For the 2020 election cycle, Clinton vowed that she was determined to help Joe Biden win the upcoming November election. “I’m spending most of my time trying to do everything I can to retire him and to send him back to the golf course full-time,” Clinton said.
As an early adopter of the term, she does not hold back on Black Lives Matter either. “This protest that is going on” — in response to George Floyd’s death at the hands of police officers — “it really is a kind of moment of moral reckoning,” Clinton said, noting that people could no longer ignore images of police brutality shot on iPhones. “They can’t turn away from that 8:46 minute video. They can’t turn away from the look on that policeman’s face where he just literally shifted his body and put his hand in [his] pocket and put greater pressure on Mr. Floyd’s neck. Because they can’t look away, they have to come to grips with what has gone on.”
Clinton believes that there have been changes in the dialogue about racism in the U.S. “Black Lives Matter was considered a kind of radical statement a few years ago,” Clinton said. “I remember I was criticized, I was attacked online, for using it. And I get it, and now, we’re at a different point because people’s awareness, consciousness and actual events that they now see on their phones has changed the debate.”
Clinton experienced gender bias throughout her campaign as voters responded to her differently based on their own biases about women.

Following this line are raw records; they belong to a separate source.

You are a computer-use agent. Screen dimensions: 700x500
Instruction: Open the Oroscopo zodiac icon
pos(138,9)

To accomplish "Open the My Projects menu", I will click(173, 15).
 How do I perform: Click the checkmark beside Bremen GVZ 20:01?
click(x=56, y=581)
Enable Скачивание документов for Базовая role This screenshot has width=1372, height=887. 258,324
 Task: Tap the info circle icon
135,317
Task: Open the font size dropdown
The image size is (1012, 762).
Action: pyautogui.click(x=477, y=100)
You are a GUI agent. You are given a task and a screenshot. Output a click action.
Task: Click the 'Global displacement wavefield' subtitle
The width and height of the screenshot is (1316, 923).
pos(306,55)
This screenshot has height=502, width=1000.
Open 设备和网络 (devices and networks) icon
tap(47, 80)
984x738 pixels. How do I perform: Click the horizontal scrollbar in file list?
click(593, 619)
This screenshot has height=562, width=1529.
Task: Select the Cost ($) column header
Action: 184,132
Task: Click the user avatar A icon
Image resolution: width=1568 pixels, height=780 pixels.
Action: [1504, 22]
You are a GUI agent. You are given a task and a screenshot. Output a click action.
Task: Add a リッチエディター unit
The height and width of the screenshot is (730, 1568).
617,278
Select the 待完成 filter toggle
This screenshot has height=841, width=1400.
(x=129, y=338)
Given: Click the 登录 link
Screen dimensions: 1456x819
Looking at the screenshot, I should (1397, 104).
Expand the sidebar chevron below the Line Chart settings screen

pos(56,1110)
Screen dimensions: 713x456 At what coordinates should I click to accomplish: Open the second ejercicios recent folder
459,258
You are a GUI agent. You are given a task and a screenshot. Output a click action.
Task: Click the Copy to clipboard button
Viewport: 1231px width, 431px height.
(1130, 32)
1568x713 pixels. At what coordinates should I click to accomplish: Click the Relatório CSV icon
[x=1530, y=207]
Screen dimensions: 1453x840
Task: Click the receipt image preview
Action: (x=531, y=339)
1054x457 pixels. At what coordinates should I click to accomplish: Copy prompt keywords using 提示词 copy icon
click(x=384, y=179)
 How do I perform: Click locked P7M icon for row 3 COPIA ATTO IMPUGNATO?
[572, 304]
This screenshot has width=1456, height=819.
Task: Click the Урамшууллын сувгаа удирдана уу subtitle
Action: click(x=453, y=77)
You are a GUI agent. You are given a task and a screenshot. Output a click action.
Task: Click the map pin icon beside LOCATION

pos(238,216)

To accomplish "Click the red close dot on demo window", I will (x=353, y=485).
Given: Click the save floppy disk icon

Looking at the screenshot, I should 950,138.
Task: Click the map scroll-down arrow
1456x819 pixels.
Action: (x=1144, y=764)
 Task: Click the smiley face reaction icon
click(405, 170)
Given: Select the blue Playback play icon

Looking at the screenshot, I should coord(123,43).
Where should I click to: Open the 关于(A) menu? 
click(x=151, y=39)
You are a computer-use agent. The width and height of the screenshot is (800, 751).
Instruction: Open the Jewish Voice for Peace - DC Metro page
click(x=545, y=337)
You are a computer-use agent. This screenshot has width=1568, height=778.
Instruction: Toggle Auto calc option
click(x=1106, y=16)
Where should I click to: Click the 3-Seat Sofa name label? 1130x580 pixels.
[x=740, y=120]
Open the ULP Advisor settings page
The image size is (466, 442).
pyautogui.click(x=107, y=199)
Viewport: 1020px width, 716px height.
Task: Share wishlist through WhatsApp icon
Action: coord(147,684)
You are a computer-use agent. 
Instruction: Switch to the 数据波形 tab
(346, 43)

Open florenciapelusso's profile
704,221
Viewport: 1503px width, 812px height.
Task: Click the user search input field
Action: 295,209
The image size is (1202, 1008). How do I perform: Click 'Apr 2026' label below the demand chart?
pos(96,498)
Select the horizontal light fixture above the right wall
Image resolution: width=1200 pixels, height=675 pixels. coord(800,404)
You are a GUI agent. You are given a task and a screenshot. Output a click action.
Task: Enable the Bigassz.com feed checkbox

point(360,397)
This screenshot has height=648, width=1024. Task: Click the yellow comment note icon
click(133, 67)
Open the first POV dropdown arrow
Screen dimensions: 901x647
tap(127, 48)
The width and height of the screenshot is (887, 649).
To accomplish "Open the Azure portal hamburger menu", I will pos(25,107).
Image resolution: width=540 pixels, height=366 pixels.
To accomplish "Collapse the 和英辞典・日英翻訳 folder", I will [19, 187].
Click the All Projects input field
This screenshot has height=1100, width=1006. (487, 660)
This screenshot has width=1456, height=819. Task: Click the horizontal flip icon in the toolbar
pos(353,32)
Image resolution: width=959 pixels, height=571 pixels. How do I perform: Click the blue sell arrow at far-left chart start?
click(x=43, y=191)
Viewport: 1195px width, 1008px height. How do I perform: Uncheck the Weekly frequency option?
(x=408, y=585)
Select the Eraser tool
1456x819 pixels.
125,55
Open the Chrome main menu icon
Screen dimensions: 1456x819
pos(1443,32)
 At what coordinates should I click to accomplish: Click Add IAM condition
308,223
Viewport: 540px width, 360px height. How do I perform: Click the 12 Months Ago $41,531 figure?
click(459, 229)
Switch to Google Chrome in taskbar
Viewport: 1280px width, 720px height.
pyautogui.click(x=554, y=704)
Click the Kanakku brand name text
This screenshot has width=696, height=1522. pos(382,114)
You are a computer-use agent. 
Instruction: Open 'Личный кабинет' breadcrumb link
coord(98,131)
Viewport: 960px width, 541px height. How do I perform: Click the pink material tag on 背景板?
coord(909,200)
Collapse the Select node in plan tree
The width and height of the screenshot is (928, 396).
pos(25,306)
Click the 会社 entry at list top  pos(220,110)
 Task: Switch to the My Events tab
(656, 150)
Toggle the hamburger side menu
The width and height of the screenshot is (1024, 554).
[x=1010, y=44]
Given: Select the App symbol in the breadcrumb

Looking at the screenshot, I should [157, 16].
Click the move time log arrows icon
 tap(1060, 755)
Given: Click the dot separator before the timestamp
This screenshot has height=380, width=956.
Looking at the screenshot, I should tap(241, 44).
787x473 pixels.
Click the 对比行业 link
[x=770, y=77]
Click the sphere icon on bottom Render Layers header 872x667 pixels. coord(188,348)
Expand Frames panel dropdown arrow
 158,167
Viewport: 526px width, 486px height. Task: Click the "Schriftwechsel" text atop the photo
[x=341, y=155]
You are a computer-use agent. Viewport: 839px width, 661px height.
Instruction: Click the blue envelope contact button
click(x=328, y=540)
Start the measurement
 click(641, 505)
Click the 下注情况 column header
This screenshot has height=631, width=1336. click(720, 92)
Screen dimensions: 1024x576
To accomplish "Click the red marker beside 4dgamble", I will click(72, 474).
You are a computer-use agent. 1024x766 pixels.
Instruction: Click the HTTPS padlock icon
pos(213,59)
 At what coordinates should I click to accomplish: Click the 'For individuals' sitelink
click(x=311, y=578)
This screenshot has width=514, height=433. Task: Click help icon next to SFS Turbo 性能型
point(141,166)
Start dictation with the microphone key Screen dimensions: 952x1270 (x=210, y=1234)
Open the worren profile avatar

“I really did feel that I was this walking Rorschach test,” Clinton said. “That people would project onto me all kinds of feelings and experiences in their own lives. Obviously, it was most apparent around my decision to stay in my marriage, which was a very painful, personal challenge. We talked, obviously, quite a bit about [that] in the documentary, and it was not easy. I felt like I was making, at the end of the day, the right decision for me, my family. And therefore, I was very much at peace with that.”